THE BLOG

Palestinian need for a unifying strategy

Inhabitants of a Palestinian village were told in the late 1930s that the British High Commissioner for Palestine wanted to visit them.

As news of the cause for that request was made known, the Palestinian villagers found themselves divided. Some, mostly older people, were happy about the occasion; they felt that it would put their village on the political map and will most certainly result in improved services and, possibly, a few government jobs for people from the village.

Young people were opposed, saying that the commissioner was responsible for the open immigration policy that enabled Jewish Zionists to enter Palestine and, therefore, must be boycotted.

The division between young and old quickly morphed into a much deeper division that went beyond age. Different groups took one side or another for totally unrelated reasons.

One who was angry with his neighbours for refusing to give their daughter to his son in marriage took the opposite side, others with long-forgotten troubles resurrected them and took opposite sides for social or economic reasons totally unrelated to the politics of the day.

Within days, the division turned ugly. One group started boycotting the other in social affairs; villagers stopped buying from each other, and then a stone was hurled and a chicken was stolen and the once quiet village lost its innocence, supposedly over the visit of a government official.

While the villagers were fighting each other, a few days before the intended visit, people heard the sound of vehicles.

As eyes turned to the main road, they noticed a convoy of cars that included the high commissioner, who passed through the village without slowing down.

Palestinian and Arab divisions often seem to resemble those of this once peaceful village. Divisions and splits are created for totally manufactured reasons and the population is unable to make the simple determination of what is important and what is trivial, what the town's priorities are or the difference between allies and foes.

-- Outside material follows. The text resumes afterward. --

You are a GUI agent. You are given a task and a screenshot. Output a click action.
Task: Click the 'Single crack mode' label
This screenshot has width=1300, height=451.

Looking at the existential struggle for Palestine one notices divisions and splits over trivial issues that neither side has the power to change.

We differ over whether Palestine should be one state or two states while Israel continues its occupation and building settlements in all Palestine.

We are unable to agree on a single national strategy and accept the possibility that different tactics and ideologies can exist within a larger national movement.

Demonstrators fight over which flag to hoist and what slogans to shout rather than unite against the existential threat which is the occupation.

The PLO, which once united Palestinians anywhere they were has not been able to reformulate itself to be a uniting factor because different groups insist that they want a particular percentage of seats in the Palestine National Council or in the executive committee.

Political parties, guerrilla movements and factions that existed in the 1970s and 1980s are all but gone today, yet their remnants are still insisting on a seat in every council, while the majority of the population, which abhors all political parties, is ignored.

Our division over whether there should be talks or not has weakened rather than strengthened the negotiators.

We give lip service to the idea of boycotts, divestment and sanctions, yet we fail to make this important tool work as we argue over petty internal issues.

In Gaza, for example, Hamas and Fateh are still at the opposite ends of a struggle, and most people forgot what is it they are opposed to.

Parties look everywhere for allies in this internal Palestinian struggle without stopping for a minute to understand that their strongest natural allies are their own people, rather than Iranians, Saudis or other outside forces.

When it comes to the larger Arab, Muslim and international community, where Palestinians have so much potential, yet are unable to enlist this huge pool of genuine solidarity because of petty internal divisions and our constant desire to bring down political opponents, rather than agree on a common strategy that will allow political and ideological divisions within it.

What started as a disagreement in this Palestinian village over the visit of a British official turned into an ugly fight that lasted for a long, long time.

What we need to do is simply have the courage to work out our disagreements within an agreed mechanism that turns our combined power into a force for a better future rather than the base for future conflicts.